The analysis of Asset Chile includes the following assumptions:

 

1.       1. A 10% holding discount, similar to the holding discount value over the past 12 months. To be conservative and to avoid any speculation, the percentage holding discount is assumed to not change as a result of this Transaction.

 

2.       2. A TO premium within 10% and 14% above the market price is adequate for this type of transaction, which implies a TO price for Enel Generación shares between Ch$ 570 and Ch$ 590 per share.

 

3.       3. No Enel Chile minority shareholder will exercise their pre-emptive rights in the Enel Chile capital increase nor will any Enel Chile minority shareholder exercise statutory merger dissenters’ withdrawal rights.

 

Therefore, Asset Chile concludes that assuming the TO and the Merger are paid 100% with Enel Chile shares, the exchange ratios of the proposed Transaction should fall within the following ranges:

 

TO Between Enel Generación and Enel Chile

Merger Between Enel Green Power and Enel Chile

Between 7.2x and 8.5x Enel Chile shares for 1 share of Enel Generación.

Between 15.1x and 19.0x Enel Chile shares for 1 share of Enel Green Power.

 

In Asset Chile’s opinion, the Transaction contributes to the best interest of those Enel Generación shareholders that participate in the TO because of the following factors:

 

1.       Asset Chile believes the Transaction will have a minimum or no impact at all on the Company’s ordinary course of business. With regard to Enel Generación’s decision making processes, as long as Enel Generación continues to have minority shareholders, these processes will not be simplified. This is particularly true because the controlling shareholder will manage the renewable energy operations independent of Enel Generación and will potentially compete with Enel Generación. The gap between Enel Chile’s controlling shareholding and minority shareholdings will be lower as a result of the Transaction, but this, in itself, does not necessarily reduce potential conflicts of interest or friction that possibly exist today. Therefore, Asset Chile believes the Transaction is neutral from Enel Generación’s standpoint.


 

 

2.       Assuming the TO takes place within the ranges included above, and therefore on arm’s length terms, Asset Chile sees an opportunity for the current shareholders of Enel Generación that accept the TO to capture the entire value of their ownership position, and potentially with a premium. The shareholders that accept the TO will align their interest to those of the controlling shareholder. Therefore, Asset Chile believes the Transaction is positive for shareholders.

 

3.       Some shareholders may decide to not accept the TO, despite the risk that their shares may be subject to a liquidity discount once the TO is consummated. Asset Chile assumes that such shareholders prefer maintaining their direct ownership of Enel Generación for different reasons: risk selection and focus (i.e. conventional electricity generation in Chile), portfolio diversification, and/or different views regarding the value of underlying business going forward.

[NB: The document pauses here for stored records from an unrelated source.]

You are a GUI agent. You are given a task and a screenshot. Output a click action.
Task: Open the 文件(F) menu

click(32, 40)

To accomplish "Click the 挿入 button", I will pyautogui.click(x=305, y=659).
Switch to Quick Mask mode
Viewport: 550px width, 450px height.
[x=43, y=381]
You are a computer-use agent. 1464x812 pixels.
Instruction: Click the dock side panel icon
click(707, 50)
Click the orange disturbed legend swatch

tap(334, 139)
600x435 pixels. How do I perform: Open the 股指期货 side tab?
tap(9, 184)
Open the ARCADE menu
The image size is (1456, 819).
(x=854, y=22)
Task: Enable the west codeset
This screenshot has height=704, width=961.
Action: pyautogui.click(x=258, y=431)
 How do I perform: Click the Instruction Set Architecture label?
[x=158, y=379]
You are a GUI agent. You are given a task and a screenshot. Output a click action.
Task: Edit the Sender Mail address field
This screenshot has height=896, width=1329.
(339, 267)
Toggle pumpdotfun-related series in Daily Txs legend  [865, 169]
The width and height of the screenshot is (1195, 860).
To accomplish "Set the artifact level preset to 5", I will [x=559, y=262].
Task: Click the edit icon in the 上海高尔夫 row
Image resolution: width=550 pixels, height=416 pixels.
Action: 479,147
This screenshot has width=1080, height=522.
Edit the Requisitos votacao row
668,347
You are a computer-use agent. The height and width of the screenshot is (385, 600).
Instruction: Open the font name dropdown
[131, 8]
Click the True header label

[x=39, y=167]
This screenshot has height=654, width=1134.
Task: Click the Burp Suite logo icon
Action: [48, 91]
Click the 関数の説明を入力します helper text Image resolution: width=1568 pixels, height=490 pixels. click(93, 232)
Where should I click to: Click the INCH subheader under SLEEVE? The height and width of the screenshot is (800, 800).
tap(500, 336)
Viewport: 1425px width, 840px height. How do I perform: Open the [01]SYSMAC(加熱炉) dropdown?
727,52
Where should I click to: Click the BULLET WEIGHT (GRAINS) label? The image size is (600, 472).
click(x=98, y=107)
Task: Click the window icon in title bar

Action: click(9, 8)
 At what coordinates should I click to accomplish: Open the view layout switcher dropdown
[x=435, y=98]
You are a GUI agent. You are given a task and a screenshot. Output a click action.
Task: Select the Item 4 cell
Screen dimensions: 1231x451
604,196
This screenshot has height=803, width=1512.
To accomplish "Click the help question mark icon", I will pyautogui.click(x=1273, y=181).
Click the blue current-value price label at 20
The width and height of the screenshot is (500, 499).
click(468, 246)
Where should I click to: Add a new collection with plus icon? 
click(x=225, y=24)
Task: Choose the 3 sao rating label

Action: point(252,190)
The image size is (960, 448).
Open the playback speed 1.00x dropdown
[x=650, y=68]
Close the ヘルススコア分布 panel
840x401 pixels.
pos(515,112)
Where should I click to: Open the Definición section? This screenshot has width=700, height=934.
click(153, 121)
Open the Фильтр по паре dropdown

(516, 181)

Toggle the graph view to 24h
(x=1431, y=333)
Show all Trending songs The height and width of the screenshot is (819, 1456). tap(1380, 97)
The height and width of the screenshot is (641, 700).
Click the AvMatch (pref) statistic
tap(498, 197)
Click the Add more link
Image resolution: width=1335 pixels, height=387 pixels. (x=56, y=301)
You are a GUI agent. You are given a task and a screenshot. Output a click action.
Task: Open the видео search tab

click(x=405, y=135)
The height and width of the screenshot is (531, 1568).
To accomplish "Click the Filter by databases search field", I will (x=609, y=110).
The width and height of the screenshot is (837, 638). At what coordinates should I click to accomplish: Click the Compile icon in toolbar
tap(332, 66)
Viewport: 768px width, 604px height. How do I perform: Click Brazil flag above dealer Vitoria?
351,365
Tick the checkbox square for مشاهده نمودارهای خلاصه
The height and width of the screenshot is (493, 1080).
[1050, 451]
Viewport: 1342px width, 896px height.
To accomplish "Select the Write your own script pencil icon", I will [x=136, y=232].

All these reasons are possible and legitimate and are a reflection of such shareholders preference when having the option to decide otherwise.

 

4.       Consequently, the Transaction conducted on arm’s length terms is neutral or positive for Enel Generación shareholders.

 

In conclusion, in Asset Chile’s view, the Transaction contributes to the best interest of Enel Generación and/or its shareholders, and estimates that the effects of the Transaction are either neutral or positive.

 

With respect to an analysis as to whether the Transaction is being conducted on arms’ length terms, the Asset Chile report points out that neither the Transaction’s final proposal nor its terms and conditions, particularly in relation to price, components, and exchange ratios, have been delivered by Enel Chile as of the date of the Asset Chile issuance report. Consequently, Asset Chile states that it is not possible for them to issue an opinion on this particular matter. However, if the final proposal (TO) were to be within the specified range, then, in Asset Chile’s opinion such Transaction would be at arms’ length, for this type of transaction.

 

4. Benefit of the Reorganization to the best interest of Enel Generación.

 

According to article 147 of the Chilean Corporations Act, a corporation may only execute transactions with related parties when their purpose is to contribute to the best interest and when their price, terms and conditions are those prevailing in the market at the time of approval, all of it in compliance with the procedure set forth under Title XVI of the Chilean Corporations Act.

 

It is therefore appropriate to separately analyze each of the aspects referred to in the law.

 

(a)      Contribution to the best interest.

 

It may be understood that the best interest is equated to the common interest that all shareholders have in participating in the Company with the main objective to distribute among themselves the benefits arising from the transactions developed by it, in accordance with its corporate purpose. Therefore, it is an interest that is common to all shareholders, which must prevail over individual interests that might concern one or more shareholders individually.

 

In accordance with the above, it should be determined whether the Reorganization effectively contributes to the best interest of Enel Generación, by allowing the Company shareholders to increase their profits derived from the Company’s corporate purpose, while at the same time diminishing the risk of assuming future losses.


 

 

In addition to the reasons indicated by each of the independent evaluators, I believe that the Reorganization would contribute to the best interest of Enel Generación and its shareholders, for the following reasons:

 

  • The Transaction, through the Merger between Enel Chile and Enel Green Power, may provide favorable synergies to the group, and at the same time simplifying the implementation of these synergies.

 

  • The combination of conventional and renewable generation companies has significant advantages at the time of capturing significant medium and long-term growth opportunities provided by non-conventional renewable energy (NCRE), while maintaining the security and stability implied in the thermal hydraulic energy base. In the latest public bidding processes, both regulated and non-regulated, NCRE technologies have proven to be more competitive than conventional technologies given their low marginal cost of production, declining investment costs, fast installation and eye-friendly positioning before the communities. However, in the last time, regulations have emphasized the need of the system’ stability, security of supply and storage capacity in terms of energy balances and capacity; all areas where conventional energy sources still outperform NCRE. In my opinion, the combination of complementary technologies creates a more robust company, both operationally and commercially.
  • The combination of payment in cash and shares of Enel Chile potentially permits the shareholders of Enel Generación to capture part of the value added by the transaction while at the same time obtaining a premium above the current market value of Enel Generación.

 

(b)     Market prices, terms and conditions.

 

I consider that the price, terms and conditions proposed for the Reorganization (as reported in the collective statement of Enel Chile’s Board of Directors dated with this same date) are in accordance with those prevailing in the market; since they are within the ranges indicated by the independent evaluators.

 

5. Conclusion.

 

In conclusion, as stated in the present Individual Statement, I consider that the Reorganization, according to the terms and conditions described above, CONTRIBUTES TO THE BEST INTEREST of Enel Generación.